IHE Delft will be involved in enabling an understanding about, and use of, longer term planning tools. These include: integrated assessments and scenario building; coordination of planning and maintenance at national level with that at local/district level; development of integrated, pro-poor, ecosystem based and gender-sensitive solutions; use of participatory water management techniques; integrated and inter-sectoral assessments for longer term planning, vulnerability and risk assessment; policy development for transboundary water management and diplomacy; and identification/integration of multi-benefits to end-users. The Institute will contribute to the development and facilitation of training activities as well as the creation of a Sustainable Delta Management Centre, a knowledge sharing hub for lectures, practical exercises as well as the collation and assessment of field work. It will also coordinate capacity development initiatives in Bangladesh.

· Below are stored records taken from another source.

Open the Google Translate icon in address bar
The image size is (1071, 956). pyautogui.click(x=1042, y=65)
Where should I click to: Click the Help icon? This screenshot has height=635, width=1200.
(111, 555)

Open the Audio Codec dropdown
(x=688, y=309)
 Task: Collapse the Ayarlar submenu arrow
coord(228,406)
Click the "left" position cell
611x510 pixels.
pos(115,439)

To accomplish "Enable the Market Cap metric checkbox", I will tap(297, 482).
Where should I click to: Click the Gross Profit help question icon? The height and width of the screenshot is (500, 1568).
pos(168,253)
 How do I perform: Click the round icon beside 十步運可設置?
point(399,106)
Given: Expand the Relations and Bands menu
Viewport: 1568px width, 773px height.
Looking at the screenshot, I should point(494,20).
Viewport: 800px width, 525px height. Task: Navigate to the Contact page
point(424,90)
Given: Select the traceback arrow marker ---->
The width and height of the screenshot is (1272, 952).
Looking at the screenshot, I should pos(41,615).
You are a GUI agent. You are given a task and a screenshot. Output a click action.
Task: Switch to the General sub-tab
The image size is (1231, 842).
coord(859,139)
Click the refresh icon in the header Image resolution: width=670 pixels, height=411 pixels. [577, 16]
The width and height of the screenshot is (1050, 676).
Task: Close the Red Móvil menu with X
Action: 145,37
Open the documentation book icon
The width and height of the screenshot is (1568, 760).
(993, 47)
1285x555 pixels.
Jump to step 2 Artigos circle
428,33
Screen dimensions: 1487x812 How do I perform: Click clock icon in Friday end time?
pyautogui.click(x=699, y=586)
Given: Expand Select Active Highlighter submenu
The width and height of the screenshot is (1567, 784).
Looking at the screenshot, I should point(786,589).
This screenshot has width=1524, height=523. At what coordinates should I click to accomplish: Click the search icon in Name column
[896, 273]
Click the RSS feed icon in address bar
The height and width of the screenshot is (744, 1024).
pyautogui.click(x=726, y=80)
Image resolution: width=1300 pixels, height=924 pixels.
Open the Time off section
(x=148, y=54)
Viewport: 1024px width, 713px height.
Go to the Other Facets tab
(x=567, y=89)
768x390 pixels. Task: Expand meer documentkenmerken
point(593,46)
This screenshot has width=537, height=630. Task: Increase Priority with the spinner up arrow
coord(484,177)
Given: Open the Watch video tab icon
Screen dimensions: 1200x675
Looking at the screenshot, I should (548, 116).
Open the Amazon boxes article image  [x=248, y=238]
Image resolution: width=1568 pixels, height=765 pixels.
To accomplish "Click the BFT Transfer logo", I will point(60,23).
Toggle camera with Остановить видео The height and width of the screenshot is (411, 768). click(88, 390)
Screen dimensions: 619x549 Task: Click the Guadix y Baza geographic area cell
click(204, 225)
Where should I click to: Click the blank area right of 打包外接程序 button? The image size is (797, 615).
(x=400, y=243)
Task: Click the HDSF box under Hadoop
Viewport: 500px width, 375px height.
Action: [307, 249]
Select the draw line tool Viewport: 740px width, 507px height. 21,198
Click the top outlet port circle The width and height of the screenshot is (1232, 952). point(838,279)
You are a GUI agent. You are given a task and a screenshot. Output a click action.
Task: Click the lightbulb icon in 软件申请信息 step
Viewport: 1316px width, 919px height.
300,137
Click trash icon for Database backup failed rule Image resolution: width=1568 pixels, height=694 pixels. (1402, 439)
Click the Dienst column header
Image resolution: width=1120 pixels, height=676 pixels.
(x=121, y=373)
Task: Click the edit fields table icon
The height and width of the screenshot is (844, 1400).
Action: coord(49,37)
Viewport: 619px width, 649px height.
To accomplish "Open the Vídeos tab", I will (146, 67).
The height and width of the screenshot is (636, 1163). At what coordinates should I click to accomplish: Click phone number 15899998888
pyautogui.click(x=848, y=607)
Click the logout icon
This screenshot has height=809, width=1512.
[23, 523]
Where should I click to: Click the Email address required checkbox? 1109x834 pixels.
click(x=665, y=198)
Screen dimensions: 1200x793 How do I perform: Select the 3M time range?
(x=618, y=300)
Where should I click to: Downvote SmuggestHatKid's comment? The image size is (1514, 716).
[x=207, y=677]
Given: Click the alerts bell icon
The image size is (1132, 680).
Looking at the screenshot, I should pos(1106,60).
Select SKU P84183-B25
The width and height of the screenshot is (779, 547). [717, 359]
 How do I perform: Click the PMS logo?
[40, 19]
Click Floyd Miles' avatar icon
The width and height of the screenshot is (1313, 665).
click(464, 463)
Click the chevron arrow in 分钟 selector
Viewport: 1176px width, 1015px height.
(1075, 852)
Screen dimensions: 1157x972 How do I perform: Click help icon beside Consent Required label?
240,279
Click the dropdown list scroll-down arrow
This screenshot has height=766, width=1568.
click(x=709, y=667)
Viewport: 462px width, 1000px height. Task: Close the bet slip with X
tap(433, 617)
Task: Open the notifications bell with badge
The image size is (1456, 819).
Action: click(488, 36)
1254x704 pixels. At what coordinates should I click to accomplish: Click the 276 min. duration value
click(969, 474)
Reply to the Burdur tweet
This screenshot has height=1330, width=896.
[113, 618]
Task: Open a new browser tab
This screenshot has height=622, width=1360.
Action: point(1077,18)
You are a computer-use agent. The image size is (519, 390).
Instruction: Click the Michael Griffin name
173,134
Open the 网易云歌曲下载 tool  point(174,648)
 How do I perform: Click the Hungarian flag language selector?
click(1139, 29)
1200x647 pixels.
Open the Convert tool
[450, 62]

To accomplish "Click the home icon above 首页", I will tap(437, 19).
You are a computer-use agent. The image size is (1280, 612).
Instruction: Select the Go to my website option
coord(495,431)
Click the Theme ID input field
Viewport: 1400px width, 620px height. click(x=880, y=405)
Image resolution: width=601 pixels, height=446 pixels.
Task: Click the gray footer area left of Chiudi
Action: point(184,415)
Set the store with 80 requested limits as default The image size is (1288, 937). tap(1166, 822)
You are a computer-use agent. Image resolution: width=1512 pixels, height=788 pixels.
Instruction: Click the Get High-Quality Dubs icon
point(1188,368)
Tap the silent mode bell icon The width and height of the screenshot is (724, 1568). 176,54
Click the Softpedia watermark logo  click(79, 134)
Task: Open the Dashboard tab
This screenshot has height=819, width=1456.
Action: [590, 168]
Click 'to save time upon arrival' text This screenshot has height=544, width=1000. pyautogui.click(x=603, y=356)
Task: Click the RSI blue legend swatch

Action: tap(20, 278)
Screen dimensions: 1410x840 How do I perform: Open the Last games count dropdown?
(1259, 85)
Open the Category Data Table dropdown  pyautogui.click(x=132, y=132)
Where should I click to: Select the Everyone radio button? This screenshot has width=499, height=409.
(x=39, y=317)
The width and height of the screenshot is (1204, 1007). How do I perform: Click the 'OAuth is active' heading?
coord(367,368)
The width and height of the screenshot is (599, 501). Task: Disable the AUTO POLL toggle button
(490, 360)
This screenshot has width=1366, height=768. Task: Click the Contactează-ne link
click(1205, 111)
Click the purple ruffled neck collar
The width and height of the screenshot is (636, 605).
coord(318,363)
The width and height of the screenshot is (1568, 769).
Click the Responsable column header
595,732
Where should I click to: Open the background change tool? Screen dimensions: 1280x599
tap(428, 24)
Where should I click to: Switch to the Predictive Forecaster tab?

Working through the Bangladesh Wing of the Delta Alliance, a knowledge-driven network of delta professionals, will give DeltaCap two principle advantages. Firstly, it will help with the coordination of the numerous Bangladeshi delta management entities which function both as providers and recipients of new knowledge. Secondly, as sustainable delta management activities need scaling up nationally, the project can benefit from the support of the Delta Alliance through Bangladesh Wing partners. Internationally it can also be replicated across other deltas, tailored to specific regional needs.